SUPPLIED RECORDS:
● ● ● ● ●
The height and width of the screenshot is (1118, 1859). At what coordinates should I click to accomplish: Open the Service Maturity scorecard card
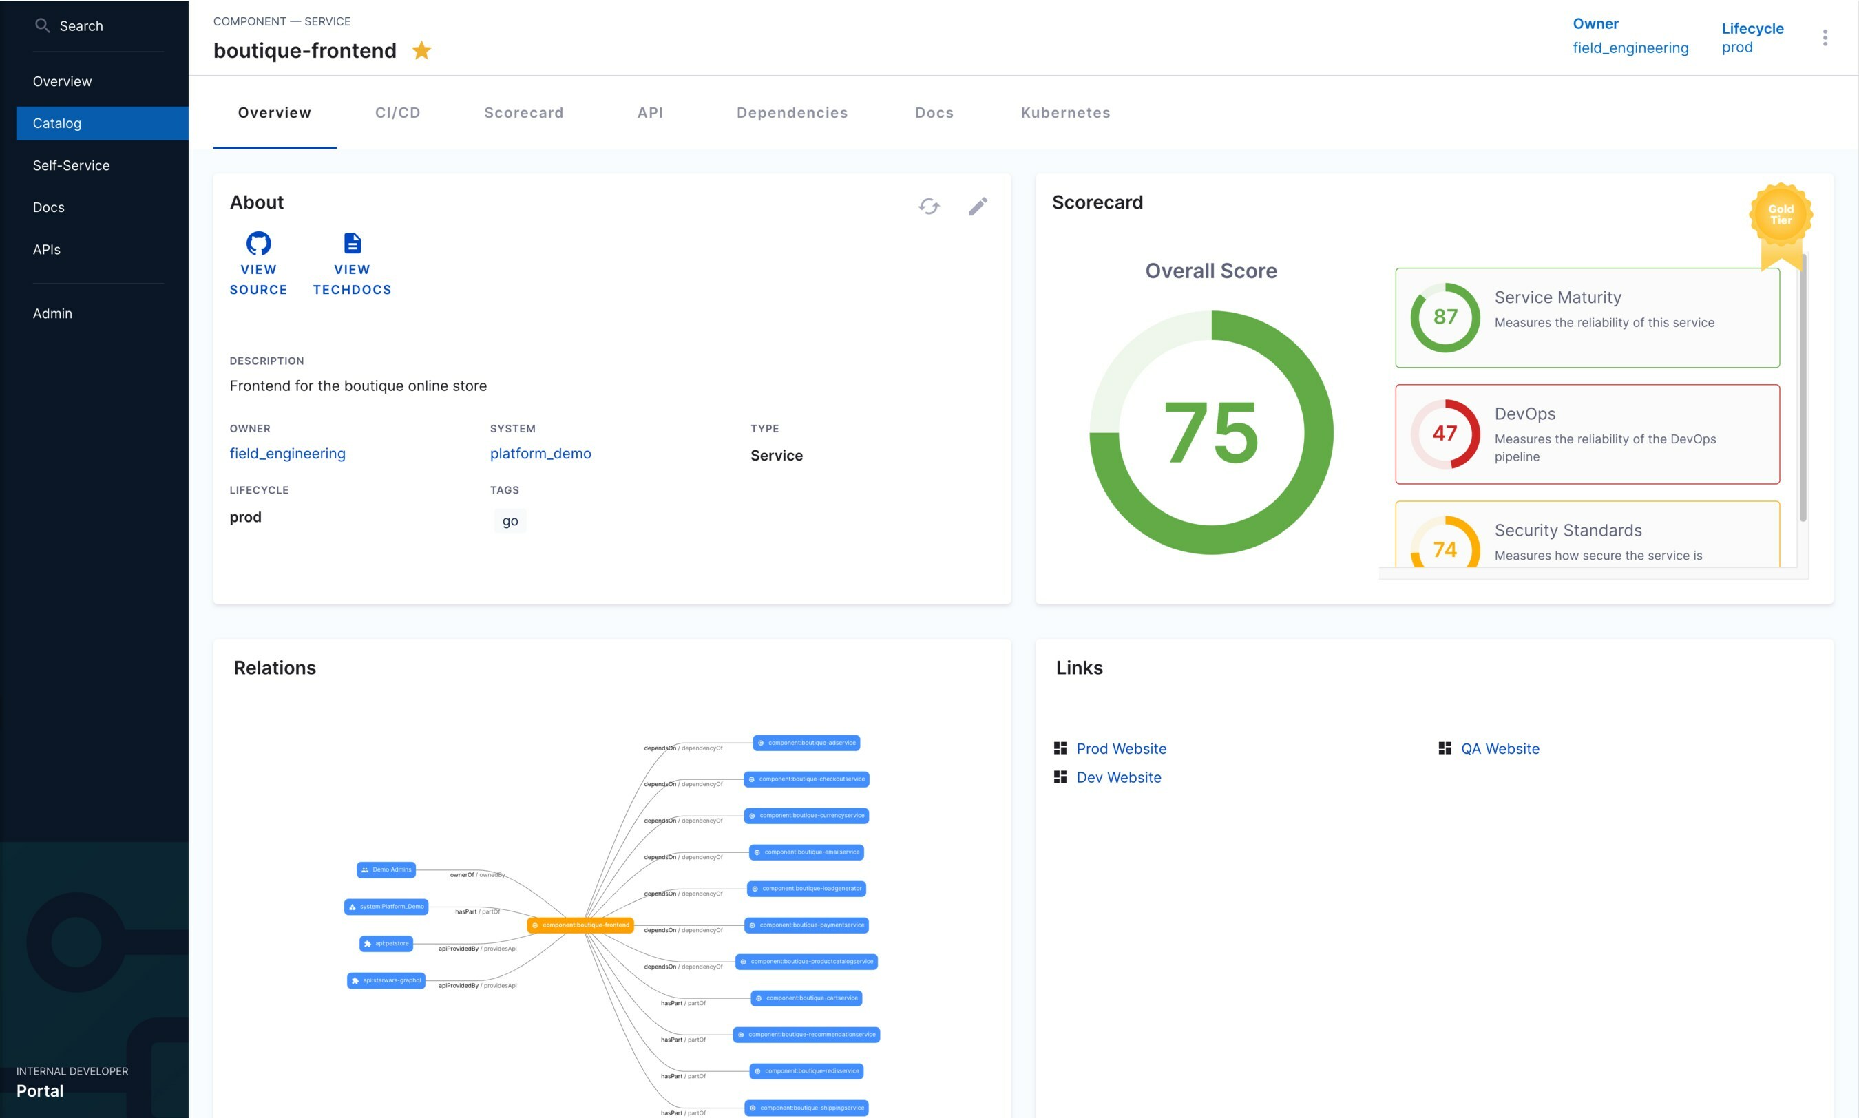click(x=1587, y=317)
● ● ● ● ●
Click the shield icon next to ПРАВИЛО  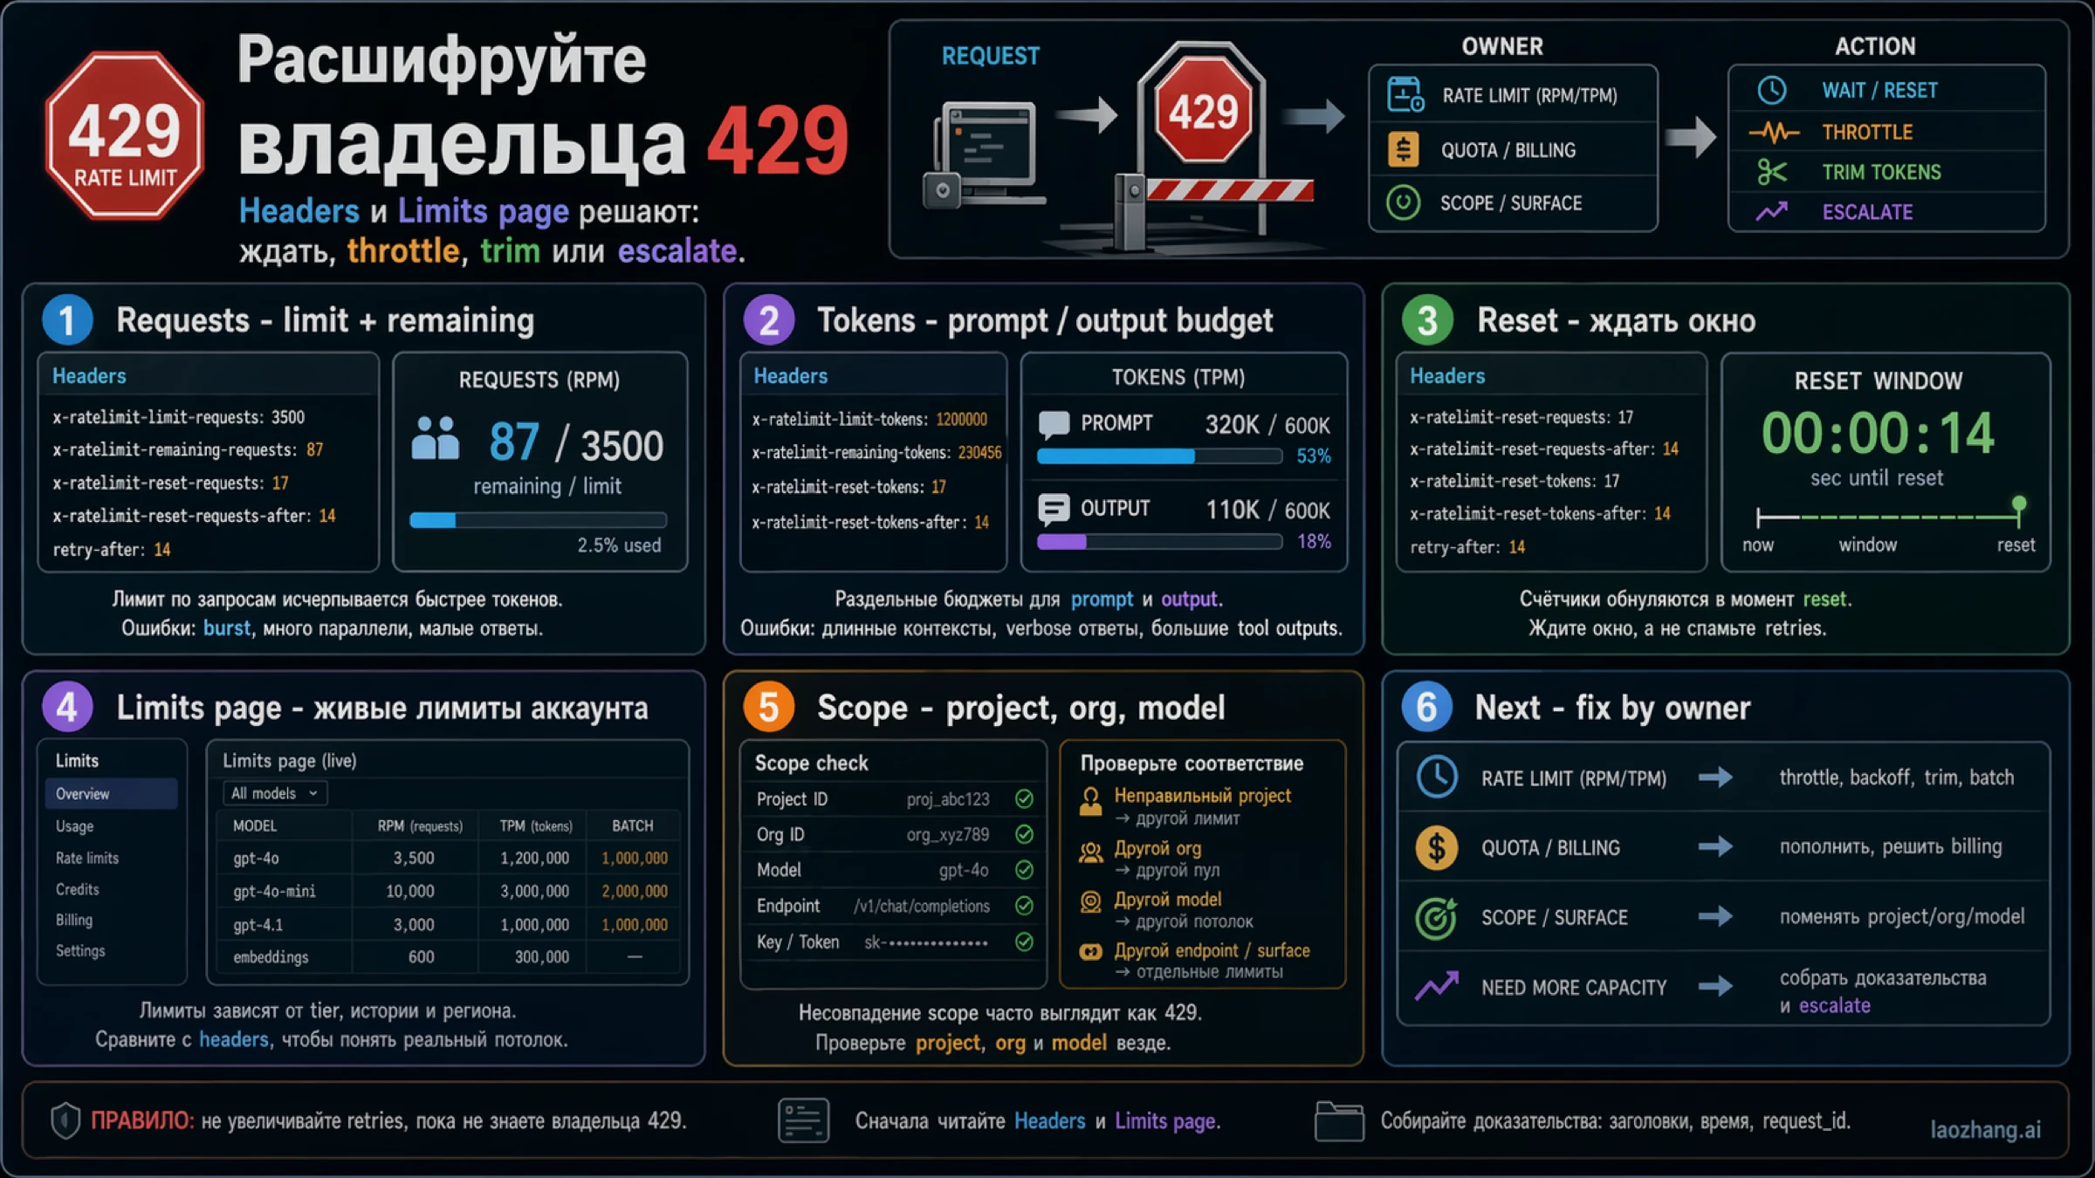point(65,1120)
● ● ● ● ●
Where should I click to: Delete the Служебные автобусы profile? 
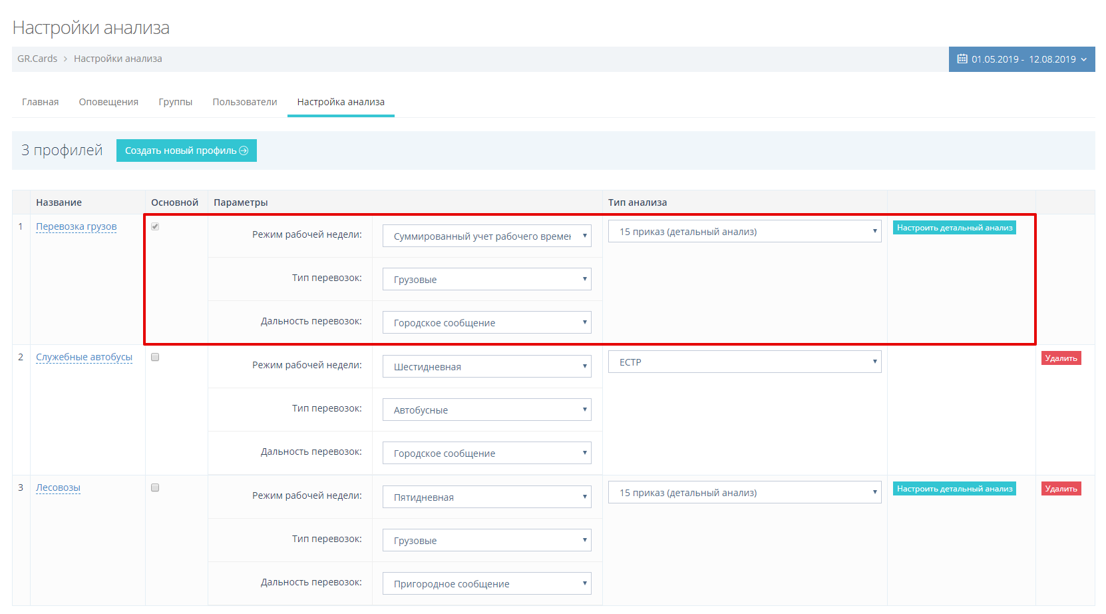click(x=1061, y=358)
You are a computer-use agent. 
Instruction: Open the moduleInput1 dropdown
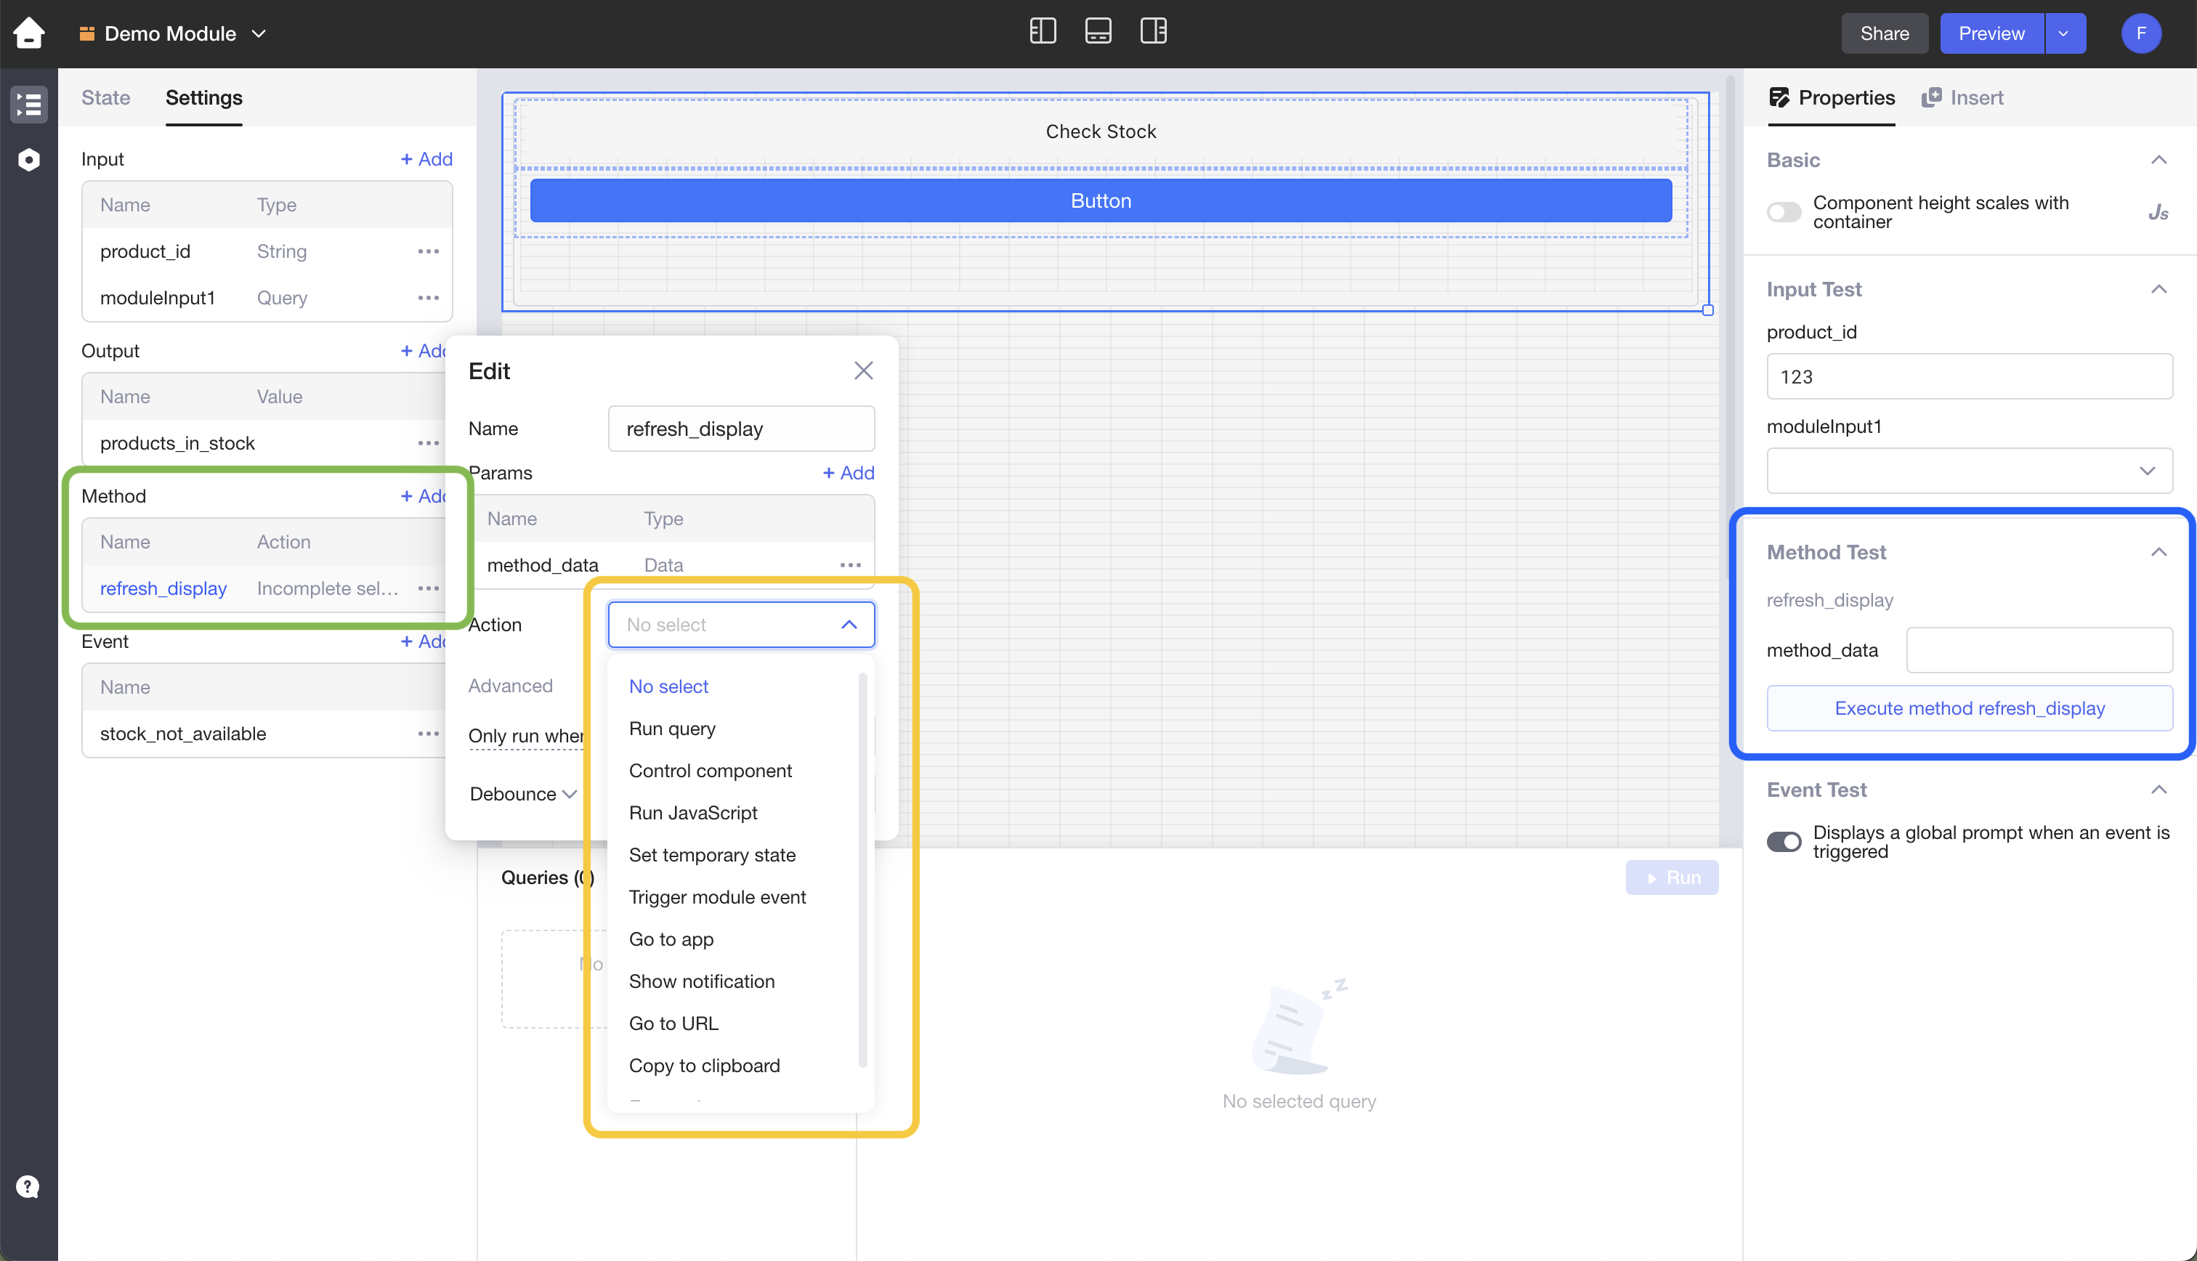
● ● ● ● ●
DESCRIPTION OF THE TASK: Give only the lines from the one holding "You are a computer-use agent." through the one holding "Instruction: Open the moduleInput1 dropdown", each restated exactly as it appears above.

SOLUTION:
You are a computer-use agent. 
Instruction: Open the moduleInput1 dropdown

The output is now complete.